==== Recorded information

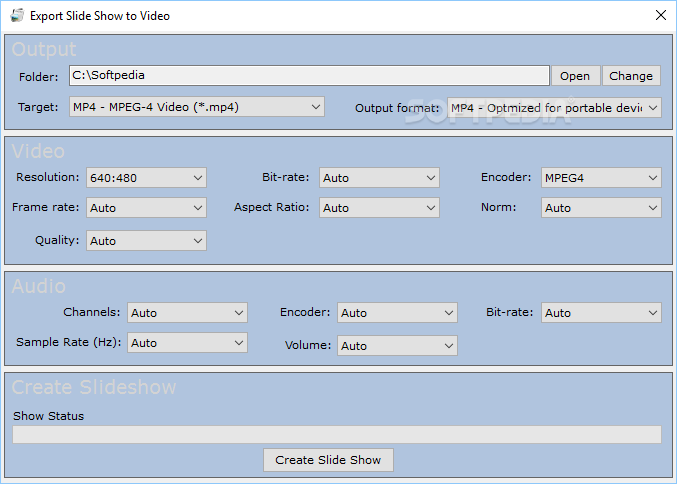
Task: Click the Folder path input field
Action: coord(309,76)
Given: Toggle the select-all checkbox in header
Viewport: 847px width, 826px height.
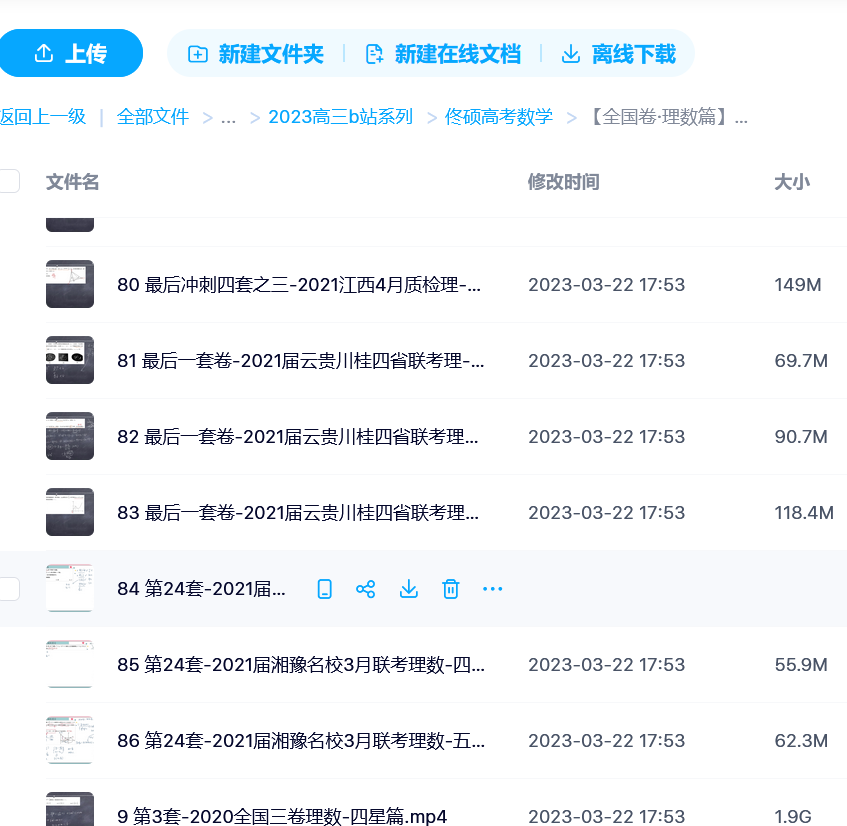Looking at the screenshot, I should point(9,181).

========

Do not include pictures. Copy only the lines running from the line with "Given: Toggle the" through the last line of the records, exactly as they appear.

▶ _Output_:
Given: Toggle the select-all checkbox in header
Viewport: 847px width, 826px height.
Looking at the screenshot, I should point(9,181).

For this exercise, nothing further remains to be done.